Data excerpts:

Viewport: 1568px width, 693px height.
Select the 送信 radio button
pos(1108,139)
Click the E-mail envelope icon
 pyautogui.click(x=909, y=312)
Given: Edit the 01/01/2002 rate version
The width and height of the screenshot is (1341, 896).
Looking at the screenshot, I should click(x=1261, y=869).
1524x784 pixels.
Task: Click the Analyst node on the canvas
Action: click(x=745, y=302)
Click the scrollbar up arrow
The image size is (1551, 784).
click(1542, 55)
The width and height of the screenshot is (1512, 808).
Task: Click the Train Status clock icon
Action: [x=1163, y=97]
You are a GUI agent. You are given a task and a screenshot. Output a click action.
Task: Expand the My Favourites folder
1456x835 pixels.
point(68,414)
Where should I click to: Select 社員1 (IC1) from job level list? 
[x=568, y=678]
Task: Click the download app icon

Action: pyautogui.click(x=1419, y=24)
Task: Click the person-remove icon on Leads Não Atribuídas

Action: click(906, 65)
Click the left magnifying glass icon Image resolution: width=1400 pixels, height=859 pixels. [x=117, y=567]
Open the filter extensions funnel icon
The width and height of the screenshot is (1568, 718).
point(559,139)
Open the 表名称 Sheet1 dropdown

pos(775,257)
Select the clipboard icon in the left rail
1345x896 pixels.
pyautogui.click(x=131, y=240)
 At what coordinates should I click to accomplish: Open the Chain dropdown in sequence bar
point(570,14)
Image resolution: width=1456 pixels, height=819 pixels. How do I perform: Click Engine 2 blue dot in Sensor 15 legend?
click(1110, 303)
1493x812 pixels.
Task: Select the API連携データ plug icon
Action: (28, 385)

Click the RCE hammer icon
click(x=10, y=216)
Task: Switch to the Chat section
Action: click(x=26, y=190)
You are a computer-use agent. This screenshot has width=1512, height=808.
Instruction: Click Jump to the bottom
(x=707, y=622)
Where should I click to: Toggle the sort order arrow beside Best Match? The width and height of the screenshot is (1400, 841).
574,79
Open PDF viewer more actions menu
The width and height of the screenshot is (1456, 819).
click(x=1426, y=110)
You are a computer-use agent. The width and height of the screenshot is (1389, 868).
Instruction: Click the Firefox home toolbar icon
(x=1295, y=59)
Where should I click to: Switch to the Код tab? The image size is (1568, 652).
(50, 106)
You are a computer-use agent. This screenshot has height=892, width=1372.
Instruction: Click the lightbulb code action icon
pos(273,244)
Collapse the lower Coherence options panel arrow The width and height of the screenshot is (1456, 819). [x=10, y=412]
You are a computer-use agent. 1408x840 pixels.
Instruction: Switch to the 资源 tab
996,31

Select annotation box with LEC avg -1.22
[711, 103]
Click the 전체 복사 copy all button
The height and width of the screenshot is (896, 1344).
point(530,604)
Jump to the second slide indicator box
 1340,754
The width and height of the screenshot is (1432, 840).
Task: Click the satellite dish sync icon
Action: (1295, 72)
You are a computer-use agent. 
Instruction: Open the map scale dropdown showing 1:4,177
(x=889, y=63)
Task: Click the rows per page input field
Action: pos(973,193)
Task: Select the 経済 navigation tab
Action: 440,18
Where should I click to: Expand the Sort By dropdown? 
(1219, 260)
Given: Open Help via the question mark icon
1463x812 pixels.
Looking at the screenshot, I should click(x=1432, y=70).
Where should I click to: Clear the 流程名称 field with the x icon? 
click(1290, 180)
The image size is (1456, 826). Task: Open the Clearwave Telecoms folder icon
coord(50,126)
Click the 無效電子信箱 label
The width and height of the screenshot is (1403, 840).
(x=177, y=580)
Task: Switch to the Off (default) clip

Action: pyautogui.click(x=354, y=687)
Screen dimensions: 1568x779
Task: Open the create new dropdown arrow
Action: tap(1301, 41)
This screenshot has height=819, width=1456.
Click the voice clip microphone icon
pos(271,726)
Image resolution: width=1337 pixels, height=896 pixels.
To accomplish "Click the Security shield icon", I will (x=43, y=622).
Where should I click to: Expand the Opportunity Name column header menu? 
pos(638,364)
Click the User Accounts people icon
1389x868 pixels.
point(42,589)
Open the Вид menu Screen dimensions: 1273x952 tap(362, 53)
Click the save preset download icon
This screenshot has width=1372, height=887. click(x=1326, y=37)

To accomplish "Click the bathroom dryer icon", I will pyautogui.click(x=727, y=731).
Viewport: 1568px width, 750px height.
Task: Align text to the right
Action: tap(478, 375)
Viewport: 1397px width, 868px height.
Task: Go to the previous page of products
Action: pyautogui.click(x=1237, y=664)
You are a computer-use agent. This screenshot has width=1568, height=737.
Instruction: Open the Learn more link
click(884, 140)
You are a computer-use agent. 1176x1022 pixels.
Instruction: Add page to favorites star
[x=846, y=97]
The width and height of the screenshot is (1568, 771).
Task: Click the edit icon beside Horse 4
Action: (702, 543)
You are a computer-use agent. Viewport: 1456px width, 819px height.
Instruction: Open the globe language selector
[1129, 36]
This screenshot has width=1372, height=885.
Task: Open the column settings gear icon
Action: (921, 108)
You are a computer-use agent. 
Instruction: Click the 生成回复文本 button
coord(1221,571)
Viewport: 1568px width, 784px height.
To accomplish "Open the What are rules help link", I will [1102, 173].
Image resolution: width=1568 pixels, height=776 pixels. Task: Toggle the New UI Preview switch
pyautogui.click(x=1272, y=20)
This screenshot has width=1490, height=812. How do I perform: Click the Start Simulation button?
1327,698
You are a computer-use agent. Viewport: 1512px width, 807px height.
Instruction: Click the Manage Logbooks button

> _What you will do_:
Each line of the records above that includes the string "computer" should be counted. Report the total alone.

> _Response area_:
10